| Exercise requirements |
Set down exactly the lines from the one containing "Image resolution: width=762" through the last line of the records below, both included, and nothing else.
* * * * * * * * *
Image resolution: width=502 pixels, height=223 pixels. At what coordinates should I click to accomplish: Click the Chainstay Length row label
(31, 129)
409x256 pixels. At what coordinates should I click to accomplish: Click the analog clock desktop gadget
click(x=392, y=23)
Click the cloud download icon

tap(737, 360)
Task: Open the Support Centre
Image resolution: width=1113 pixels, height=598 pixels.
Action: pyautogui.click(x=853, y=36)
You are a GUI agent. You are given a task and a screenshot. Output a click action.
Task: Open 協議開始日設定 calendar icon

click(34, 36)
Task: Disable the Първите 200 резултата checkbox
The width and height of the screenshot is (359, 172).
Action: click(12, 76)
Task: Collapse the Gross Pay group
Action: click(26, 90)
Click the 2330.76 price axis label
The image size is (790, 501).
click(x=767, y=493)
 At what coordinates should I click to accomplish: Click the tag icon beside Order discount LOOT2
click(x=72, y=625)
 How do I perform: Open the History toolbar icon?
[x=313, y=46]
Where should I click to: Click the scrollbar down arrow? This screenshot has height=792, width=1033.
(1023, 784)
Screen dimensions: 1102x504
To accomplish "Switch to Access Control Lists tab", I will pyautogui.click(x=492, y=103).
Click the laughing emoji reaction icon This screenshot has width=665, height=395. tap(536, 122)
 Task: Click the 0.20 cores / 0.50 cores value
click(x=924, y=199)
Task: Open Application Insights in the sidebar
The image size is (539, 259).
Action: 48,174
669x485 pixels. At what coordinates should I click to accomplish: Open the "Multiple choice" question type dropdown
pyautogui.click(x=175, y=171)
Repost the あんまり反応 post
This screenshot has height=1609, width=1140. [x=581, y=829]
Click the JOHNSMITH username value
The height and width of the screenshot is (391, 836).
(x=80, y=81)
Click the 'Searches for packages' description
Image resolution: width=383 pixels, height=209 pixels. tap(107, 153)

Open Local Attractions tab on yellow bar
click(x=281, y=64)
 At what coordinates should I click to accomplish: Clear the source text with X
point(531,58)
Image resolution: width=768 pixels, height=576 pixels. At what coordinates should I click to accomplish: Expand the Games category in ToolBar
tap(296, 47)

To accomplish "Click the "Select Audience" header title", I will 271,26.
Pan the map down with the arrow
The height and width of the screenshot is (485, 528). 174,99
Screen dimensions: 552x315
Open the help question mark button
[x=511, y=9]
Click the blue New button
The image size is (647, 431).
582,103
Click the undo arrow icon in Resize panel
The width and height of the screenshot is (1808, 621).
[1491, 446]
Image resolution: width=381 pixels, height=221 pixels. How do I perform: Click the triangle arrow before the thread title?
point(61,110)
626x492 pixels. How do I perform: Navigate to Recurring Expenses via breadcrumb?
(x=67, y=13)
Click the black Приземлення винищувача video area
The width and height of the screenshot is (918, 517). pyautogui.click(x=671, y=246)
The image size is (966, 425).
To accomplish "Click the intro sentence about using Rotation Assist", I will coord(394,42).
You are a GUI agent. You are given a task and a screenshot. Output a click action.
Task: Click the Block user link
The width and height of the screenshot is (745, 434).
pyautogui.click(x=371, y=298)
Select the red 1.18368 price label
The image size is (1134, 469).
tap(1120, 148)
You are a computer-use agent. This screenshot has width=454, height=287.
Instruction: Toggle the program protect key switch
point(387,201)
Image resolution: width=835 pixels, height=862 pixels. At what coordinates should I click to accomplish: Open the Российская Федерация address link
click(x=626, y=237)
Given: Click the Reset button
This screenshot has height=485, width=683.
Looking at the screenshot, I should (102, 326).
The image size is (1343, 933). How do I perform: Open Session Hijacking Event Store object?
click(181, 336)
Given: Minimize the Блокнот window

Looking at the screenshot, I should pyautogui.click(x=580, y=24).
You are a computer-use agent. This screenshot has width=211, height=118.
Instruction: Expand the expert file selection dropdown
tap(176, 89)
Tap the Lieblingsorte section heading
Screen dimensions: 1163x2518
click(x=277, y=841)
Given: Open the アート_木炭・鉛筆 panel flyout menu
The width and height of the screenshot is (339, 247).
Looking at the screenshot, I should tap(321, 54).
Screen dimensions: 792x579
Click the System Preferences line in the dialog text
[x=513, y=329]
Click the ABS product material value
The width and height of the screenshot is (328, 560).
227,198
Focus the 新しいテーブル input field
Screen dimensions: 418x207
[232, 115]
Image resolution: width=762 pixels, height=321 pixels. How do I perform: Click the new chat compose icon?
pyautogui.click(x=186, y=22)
* * * * * * * * *
| Final answer |
Image resolution: width=762 pixels, height=321 pixels. How do I perform: Click the new chat compose icon?
pyautogui.click(x=186, y=22)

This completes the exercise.